Don’t worry, my action-minded friends, we’re also going to talk about the wide variety of ways you can get the writing part done, and I’ll share some of the choices I made and strategies I used in my process.

Listen in for my confessions around what worked and didn’t work for me. I’ll also share stories from my clients, talk about the lessons they learned, plus you’ll hear what one client said to spark my book writing journey in the first place. Maybe it’ll spark you, too.

Episode Transcript

There are a lot of angles and gray areas to consider when you’re talking about being true to yourself and your soul.

Welcome to the Soul-SourcedTM Podcast, unconventional business advice for the highly creative secretly sensitive and wildly ambitious entrepreneur. I’m your host. Christine Kane. Let’s do this.

Okay, here we go. We are on episode number 18 here, my friends. And I’m going to talk about writing on this episode. In particular, we’re going to talk about book writing. So as I record this, my book is coming out in about three weeks or so. It is called “The Soul-SourcedTM Entrepreneur an Unconventional Success Plan for the Highly Creative, Secretly Sensitive and Wildly Ambitious.” And some of you saw the message that I sent out about how I’m going to be hosting a virtual retreat in December. It is called The CLiCK Retreat. And what the name CLiCK means is that when the strategy track of your business aligns with the Soul Track of your business, everything clicks and you succeed in a way that’s aligned with you and in a way that expands you to your core.

And right now my team and I are mapping out a three-day adventure for you all online. In the past, you used to have to be in one of my, uh, $1,500 programs to even come to CLiCK and you had to travel to Asheville and we sold it out every time. And usually coming to Asheville involved changing planes and all kinds of extended travel. But in December, we’re going to be making this happen virtually on Zoom for you. And the admission is where it gets fun. If you preorder two hardback copies of my book, one for you, and one for a friend who has a business or wants to start one or a side hustle, and you can give it as a Christmas gift or holiday gift, whatever is your jam for someone in your network, you will be able to join me at CLiCK.

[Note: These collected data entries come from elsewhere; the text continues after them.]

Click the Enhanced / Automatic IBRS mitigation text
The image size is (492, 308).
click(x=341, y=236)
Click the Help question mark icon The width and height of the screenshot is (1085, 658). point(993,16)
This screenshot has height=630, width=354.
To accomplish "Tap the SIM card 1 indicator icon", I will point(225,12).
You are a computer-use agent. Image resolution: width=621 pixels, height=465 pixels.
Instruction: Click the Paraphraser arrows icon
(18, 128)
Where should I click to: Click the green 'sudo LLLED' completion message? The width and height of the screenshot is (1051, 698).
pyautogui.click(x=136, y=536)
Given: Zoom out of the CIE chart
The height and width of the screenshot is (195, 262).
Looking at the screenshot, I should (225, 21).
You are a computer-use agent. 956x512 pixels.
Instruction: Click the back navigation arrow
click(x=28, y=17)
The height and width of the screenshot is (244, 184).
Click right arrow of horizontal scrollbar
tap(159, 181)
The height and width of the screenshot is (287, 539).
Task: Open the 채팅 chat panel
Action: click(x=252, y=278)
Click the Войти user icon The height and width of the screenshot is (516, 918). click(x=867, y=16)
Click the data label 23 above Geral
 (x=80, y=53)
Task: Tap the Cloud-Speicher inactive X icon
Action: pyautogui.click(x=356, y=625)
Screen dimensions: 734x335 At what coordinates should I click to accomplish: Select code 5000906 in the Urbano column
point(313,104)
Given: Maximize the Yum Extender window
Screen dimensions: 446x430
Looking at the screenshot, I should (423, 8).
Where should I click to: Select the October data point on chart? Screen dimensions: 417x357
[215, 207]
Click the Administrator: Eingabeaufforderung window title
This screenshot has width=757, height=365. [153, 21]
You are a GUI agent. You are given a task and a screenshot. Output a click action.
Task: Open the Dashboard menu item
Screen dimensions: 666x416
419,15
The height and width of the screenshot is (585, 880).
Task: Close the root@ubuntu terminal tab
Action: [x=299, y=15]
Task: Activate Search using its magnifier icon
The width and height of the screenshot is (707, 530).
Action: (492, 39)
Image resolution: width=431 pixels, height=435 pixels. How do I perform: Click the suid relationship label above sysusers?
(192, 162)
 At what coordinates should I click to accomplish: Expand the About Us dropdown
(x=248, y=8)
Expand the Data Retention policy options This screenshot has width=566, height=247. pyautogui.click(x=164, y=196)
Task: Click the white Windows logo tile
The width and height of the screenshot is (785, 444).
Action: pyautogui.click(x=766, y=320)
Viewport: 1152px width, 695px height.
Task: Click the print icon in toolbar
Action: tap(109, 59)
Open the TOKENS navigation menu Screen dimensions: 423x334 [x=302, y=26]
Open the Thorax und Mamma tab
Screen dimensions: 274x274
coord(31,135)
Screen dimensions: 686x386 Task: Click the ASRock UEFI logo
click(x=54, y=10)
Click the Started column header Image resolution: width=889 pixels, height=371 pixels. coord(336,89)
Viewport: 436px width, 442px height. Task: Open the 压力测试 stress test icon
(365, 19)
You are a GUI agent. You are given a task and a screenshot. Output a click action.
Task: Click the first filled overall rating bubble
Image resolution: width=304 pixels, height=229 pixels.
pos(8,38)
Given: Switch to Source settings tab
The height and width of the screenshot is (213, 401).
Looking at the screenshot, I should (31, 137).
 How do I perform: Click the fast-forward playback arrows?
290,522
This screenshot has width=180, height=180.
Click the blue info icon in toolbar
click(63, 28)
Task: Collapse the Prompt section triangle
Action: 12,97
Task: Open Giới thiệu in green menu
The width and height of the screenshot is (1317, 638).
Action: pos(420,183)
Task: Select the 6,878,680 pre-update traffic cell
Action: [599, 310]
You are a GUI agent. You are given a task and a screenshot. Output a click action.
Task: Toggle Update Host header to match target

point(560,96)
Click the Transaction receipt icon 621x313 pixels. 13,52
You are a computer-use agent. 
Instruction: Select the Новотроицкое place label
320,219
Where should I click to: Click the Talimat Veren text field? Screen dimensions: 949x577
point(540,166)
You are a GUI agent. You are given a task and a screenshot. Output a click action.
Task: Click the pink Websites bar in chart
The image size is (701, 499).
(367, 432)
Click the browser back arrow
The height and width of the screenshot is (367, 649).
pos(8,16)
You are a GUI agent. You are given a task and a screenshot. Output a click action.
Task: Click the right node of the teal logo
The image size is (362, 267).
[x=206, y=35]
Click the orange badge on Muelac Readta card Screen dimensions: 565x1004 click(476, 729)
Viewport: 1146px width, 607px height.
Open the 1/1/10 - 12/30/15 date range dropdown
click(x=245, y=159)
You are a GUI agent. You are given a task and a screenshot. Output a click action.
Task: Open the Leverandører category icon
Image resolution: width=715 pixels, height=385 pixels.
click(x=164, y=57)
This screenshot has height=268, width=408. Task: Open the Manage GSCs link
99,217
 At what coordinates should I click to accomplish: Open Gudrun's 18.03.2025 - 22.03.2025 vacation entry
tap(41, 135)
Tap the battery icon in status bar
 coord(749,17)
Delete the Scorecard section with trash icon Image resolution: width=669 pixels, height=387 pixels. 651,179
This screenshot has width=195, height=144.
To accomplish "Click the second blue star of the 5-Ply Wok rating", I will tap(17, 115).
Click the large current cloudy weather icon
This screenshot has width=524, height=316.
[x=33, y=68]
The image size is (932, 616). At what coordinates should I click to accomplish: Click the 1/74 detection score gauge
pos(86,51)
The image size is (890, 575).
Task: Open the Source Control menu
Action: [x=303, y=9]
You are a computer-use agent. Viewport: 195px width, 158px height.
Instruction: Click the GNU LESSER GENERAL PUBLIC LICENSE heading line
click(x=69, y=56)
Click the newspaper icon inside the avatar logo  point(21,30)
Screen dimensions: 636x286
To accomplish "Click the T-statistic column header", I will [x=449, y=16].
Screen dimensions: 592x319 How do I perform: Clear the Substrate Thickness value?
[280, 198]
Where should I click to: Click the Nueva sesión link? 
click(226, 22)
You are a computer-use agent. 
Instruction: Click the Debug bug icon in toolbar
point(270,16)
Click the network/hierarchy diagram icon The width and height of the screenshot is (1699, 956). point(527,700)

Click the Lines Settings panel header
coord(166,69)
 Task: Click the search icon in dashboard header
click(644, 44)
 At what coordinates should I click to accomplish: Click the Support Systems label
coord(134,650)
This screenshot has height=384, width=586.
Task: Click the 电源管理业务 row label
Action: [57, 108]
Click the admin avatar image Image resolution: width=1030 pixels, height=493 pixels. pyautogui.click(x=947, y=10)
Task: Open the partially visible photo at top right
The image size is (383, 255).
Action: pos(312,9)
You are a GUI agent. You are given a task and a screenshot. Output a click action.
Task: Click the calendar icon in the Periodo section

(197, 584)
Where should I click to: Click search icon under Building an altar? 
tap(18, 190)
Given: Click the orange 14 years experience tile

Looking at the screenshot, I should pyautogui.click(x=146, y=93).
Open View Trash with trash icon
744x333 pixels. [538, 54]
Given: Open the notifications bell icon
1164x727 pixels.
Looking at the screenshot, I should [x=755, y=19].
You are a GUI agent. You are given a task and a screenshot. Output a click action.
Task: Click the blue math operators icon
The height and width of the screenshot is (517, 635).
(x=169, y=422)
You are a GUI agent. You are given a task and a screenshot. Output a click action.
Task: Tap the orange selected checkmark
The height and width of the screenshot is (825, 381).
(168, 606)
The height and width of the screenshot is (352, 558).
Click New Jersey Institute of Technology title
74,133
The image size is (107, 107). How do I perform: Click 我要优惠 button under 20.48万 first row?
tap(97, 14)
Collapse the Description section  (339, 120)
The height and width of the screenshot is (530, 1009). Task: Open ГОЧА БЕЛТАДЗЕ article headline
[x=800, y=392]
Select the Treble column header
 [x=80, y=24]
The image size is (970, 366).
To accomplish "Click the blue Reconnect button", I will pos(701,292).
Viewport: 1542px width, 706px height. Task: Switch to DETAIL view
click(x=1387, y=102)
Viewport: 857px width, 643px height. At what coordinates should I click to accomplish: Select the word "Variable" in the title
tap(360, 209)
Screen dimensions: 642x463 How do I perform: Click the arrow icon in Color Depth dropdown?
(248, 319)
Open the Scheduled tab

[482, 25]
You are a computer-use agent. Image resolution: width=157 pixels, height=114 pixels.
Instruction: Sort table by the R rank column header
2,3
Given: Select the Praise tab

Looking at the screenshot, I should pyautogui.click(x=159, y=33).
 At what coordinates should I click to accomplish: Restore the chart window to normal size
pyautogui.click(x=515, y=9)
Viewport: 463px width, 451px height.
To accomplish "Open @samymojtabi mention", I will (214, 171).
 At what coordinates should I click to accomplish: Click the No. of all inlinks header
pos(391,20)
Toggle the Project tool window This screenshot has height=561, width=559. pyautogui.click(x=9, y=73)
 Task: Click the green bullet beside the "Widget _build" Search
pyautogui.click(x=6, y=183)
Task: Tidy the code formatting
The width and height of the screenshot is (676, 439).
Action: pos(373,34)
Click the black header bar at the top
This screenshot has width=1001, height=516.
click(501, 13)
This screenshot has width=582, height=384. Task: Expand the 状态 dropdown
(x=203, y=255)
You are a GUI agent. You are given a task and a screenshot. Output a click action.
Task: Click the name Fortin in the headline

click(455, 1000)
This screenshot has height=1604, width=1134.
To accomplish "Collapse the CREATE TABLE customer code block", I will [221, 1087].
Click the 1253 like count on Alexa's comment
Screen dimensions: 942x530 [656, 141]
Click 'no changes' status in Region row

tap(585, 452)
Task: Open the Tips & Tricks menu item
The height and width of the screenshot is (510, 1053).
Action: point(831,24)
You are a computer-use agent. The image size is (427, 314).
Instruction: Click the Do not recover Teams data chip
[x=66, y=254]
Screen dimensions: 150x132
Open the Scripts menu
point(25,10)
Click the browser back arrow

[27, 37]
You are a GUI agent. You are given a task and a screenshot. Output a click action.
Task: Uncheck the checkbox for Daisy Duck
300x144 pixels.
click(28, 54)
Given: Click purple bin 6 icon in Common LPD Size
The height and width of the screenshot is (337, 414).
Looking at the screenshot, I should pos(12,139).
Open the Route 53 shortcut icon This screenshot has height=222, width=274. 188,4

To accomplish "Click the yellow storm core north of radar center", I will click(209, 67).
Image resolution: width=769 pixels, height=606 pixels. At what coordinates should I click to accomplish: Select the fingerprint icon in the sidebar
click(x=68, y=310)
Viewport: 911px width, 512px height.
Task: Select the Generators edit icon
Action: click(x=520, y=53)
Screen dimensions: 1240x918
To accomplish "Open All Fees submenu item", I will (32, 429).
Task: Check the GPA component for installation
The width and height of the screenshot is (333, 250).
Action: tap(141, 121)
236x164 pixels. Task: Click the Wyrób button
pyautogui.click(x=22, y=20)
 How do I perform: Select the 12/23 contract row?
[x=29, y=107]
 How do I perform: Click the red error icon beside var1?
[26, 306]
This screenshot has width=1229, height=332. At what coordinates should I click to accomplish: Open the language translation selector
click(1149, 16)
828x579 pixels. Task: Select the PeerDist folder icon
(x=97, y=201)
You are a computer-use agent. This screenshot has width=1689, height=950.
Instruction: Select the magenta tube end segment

So if you do that, don’t send your receipt in now or anything. We’re going to be announcing the details during the launch week of my book, but that’s the skinny right now. And the retreat will happen during the first weeks of December. We will send out those dates soon, but it’s all online and it’ll be fun and deep and a roll up your sleeves, kind of workshop-style thing, which is my favorite way to teach people, get that work done in the room, the stuff you keep telling yourself you need to do, and you keep not doing so get one book for you, one for a friend for a present, and you’ll be good to go.

Now, speaking of books, let’s dive into today’s topic and that is writing your first book. So given that the advice out there on book writing is vast and littered with opinions. I’m going to do my best to speak here from experience rather than opinion, though, I will admit I can be kind of bitchy. So I will bet an opinion or two will rear its ugly head. But in general, this episode will be kind of a combo of coach who has supported many authors through their first book with a little side of confessions of a first time author kind of thing. Because aside from the many eBooks I’ve written, this is officially my first book. And what I’m going to do here is first, I’m going to share one book writing law that you cannot escape. And then we’re going to go through four book writing rules that you have probably heard and believed forever, and we’re going to break them, but only if you want to, because the rules are there for a reason. And I want to give you a way to look at things from all angles in particular, honoring your own style, which is the most important thing.

So in other words, if you’ve ever wanted to write a book, or if you’re in the middle of writing one, my goal here is for you to be able to think more clearly and less judgy about how you consider your options and approach this very deep and often challenging endeavor of writing a book. So maybe I should have officially titled this podcast Four Book Writing Rules You Can Break and One Book Writing Law You Can’t Escape, but that’s just too damn long. So we’re going to dive in and we’re going to start with that inescapable law cause we might as well just get this one out of the way.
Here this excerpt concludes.